Today we had another appointment with a new reproductive specialist. This is the one that our new OB/GYN recommended. Ironically enough it's at the same office we started our journey, just a different doctor. Anyway...We went to see him. Explained our story. He told us that IVF w/ ICSI he would say is still a possibility, but obviously he'd want another sperm analysis. We were happy to hear that because that's what we were hoping for.
He didn't beat around the bush with us. He was direct and we told him about pursuing adoption. I asked him some questions about the embryo adoption protocol and I really liked what he had to say. No injections. He was kind, knowledgeable and honest. I liked that. He told us he wouldn't recommend us doing IVF w/ ICSI. Just because of all the emotional and physical things that encompass that decision...Let alone the money.

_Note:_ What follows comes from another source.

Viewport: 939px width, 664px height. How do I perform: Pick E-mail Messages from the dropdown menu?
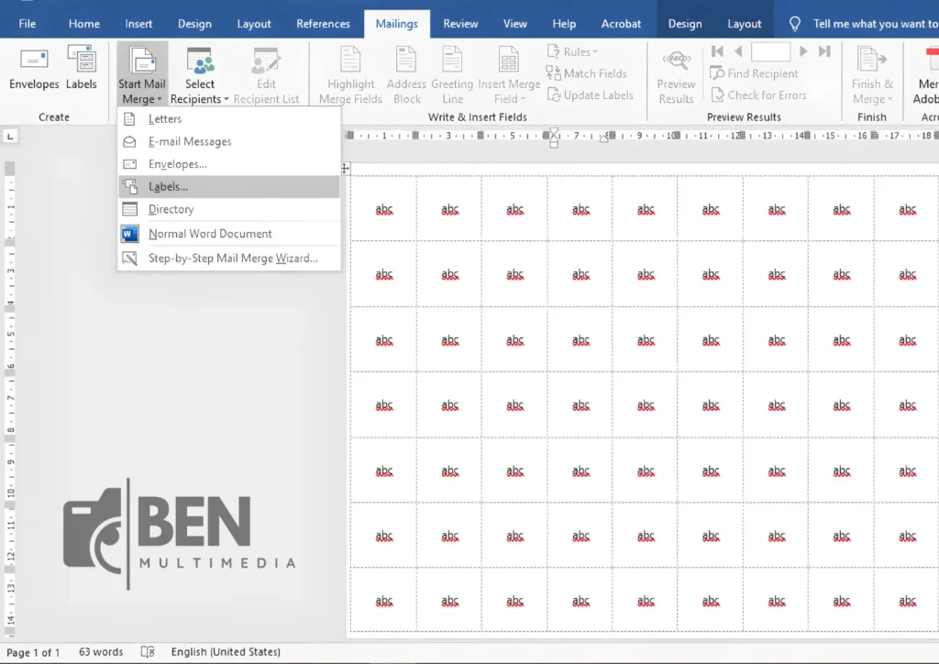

When we left, Jess and I talked. He asked where I stood. I told him I wasn't interested in IVF w/ ICSI. I know that others have done IVF and I am happy that it worked for many of the people. I just don't see myself doing all that stuff. The shots, the medicine, the pain. I can't do it. I would LOVE to have a biological child with Jesse, but I'm just not feeling like that is something I am willing to do. Call me selfish...I have worked hard to try to rid my body of all the toxins the world exposes me to. I just can't do it.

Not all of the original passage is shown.